**Your goal**: Check every line below for the word "agent" and show those that hold it.

**Supplied material**:
==============================
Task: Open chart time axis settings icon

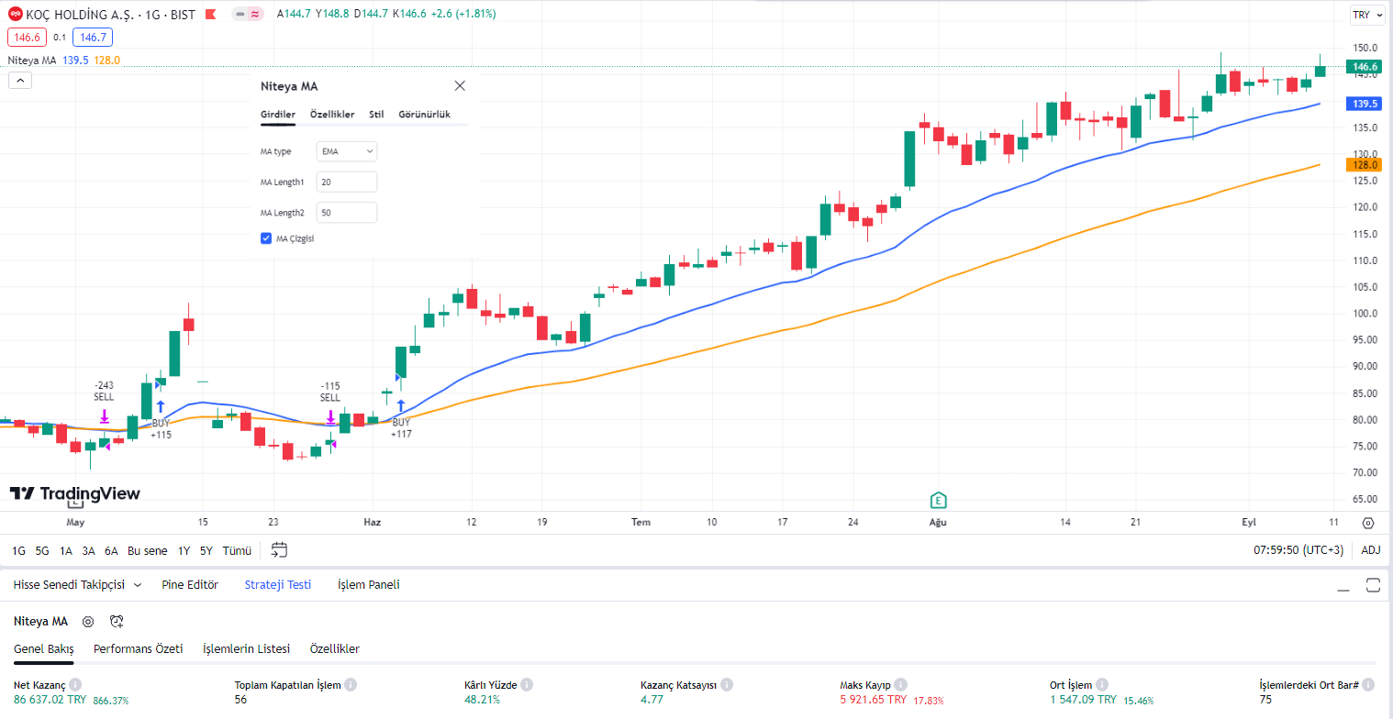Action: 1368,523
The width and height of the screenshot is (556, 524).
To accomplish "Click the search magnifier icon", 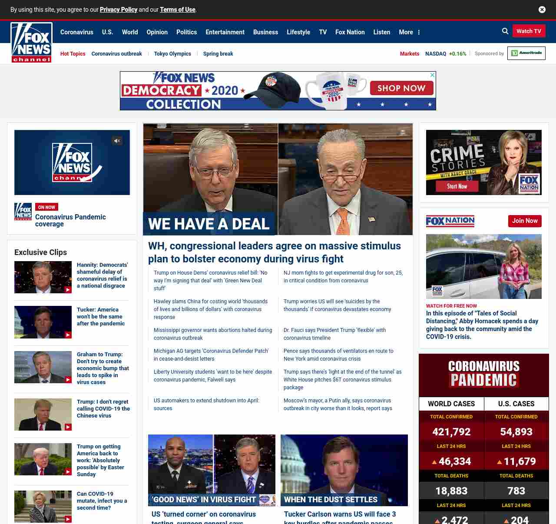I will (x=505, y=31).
==============================
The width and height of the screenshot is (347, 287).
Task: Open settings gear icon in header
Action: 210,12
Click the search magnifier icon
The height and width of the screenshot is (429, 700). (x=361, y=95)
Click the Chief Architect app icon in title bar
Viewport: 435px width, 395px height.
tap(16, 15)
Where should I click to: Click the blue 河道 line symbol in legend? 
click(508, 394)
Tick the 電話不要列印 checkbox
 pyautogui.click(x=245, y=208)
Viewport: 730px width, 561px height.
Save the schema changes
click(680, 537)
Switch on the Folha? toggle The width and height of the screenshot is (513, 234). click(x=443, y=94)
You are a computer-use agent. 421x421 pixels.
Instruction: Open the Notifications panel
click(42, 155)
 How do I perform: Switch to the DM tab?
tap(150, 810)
==============================
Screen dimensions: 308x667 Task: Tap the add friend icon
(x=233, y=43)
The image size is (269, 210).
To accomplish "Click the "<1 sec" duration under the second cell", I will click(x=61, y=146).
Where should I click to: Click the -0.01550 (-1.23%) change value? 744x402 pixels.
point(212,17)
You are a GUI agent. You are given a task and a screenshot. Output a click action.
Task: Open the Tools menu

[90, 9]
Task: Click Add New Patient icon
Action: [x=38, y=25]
==============================
**Answer to the exercise**:
You are a computer-use agent. 421x421 pixels.
You are a GUI agent. You are given a task and a screenshot. Output a click action.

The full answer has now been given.